(Short exercise): Copy the lines starting at the line that contains "You are a GUI" and ending at the line that contains "This screenshot has height=703, width=941.", reproducing them exactly and including both of those lines.

(Items):
☆ ☆ ☆ ☆ ☆ ☆ ☆

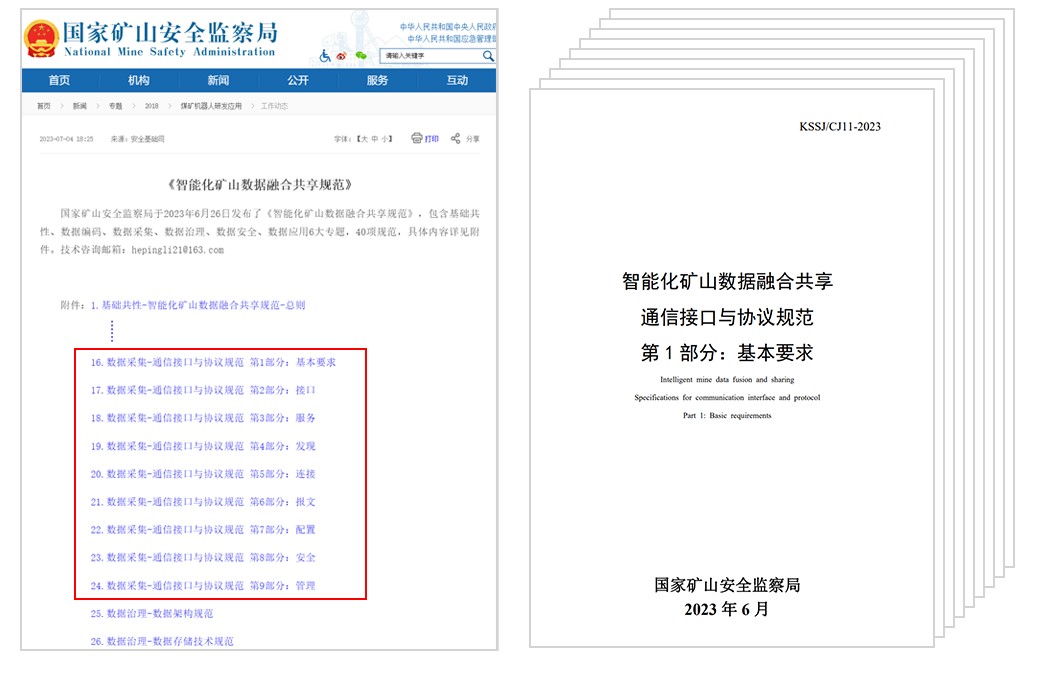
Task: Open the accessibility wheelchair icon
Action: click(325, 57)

☆ ☆ ☆ ☆ ☆ ☆ ☆

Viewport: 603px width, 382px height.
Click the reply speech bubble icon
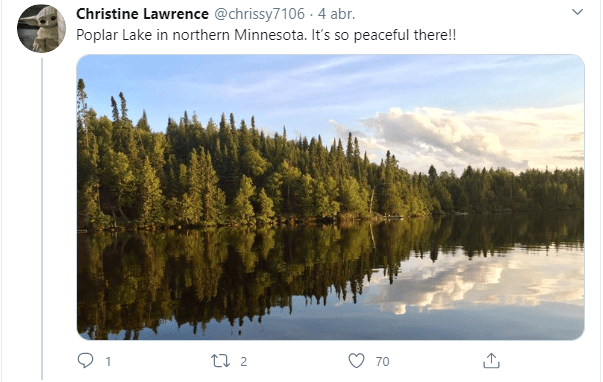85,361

☆ ☆ ☆ ☆ ☆ ☆ ☆

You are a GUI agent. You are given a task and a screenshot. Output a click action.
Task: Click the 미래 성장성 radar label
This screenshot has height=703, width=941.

☆ ☆ ☆ ☆ ☆ ☆ ☆

(The answer):
You are a GUI agent. You are given a task and a screenshot. Output a click action.
Task: Click the 미래 성장성 radar label
This screenshot has height=703, width=941.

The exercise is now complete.